LISTED RECORDS:

-*-

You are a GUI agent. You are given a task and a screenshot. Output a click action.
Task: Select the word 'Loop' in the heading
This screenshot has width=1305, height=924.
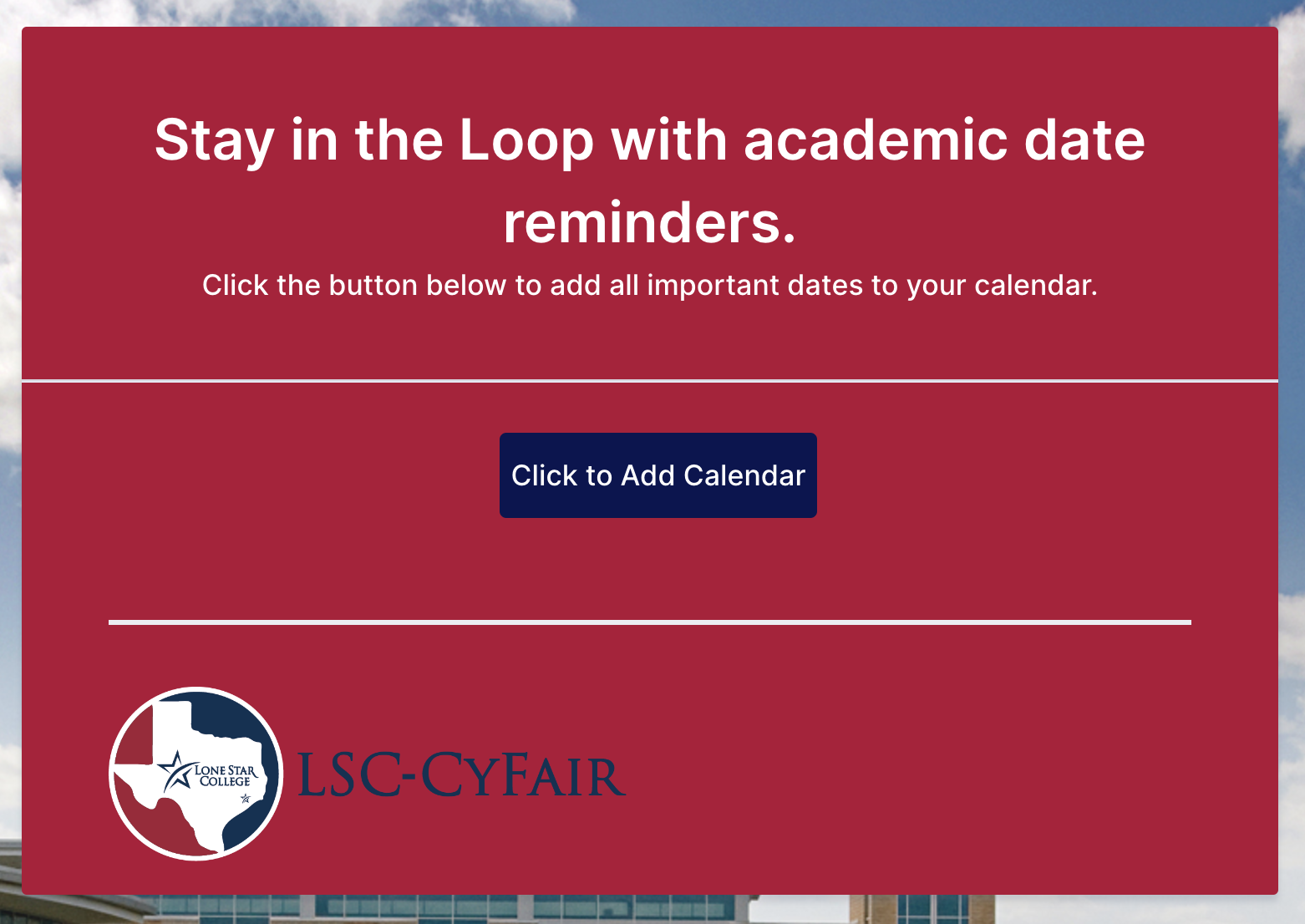(x=526, y=140)
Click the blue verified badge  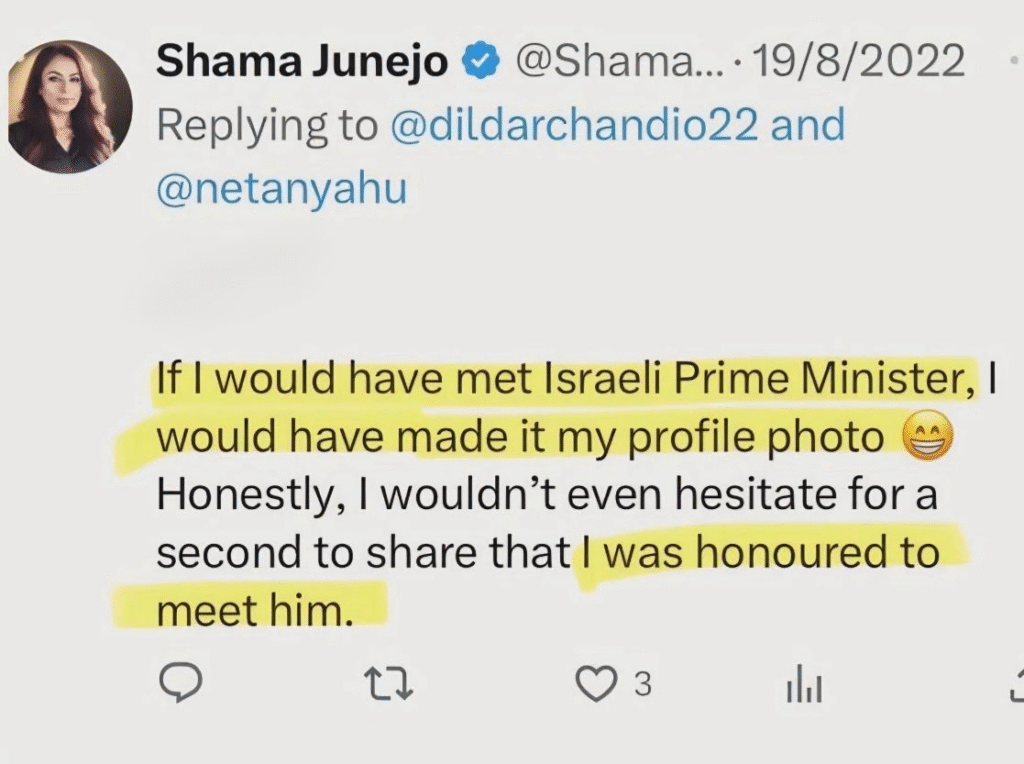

-*-

REQUIRED ACTION: In your answer, repeat the material above in full, exactly, and without its pictures.

WRITTEN RESPONSE:
You are a GUI agent. You are given a task and a screenshot. Output a click action.
Task: Select the word 'Loop' in the heading
This screenshot has width=1305, height=924.
(x=526, y=140)
Click the blue verified badge  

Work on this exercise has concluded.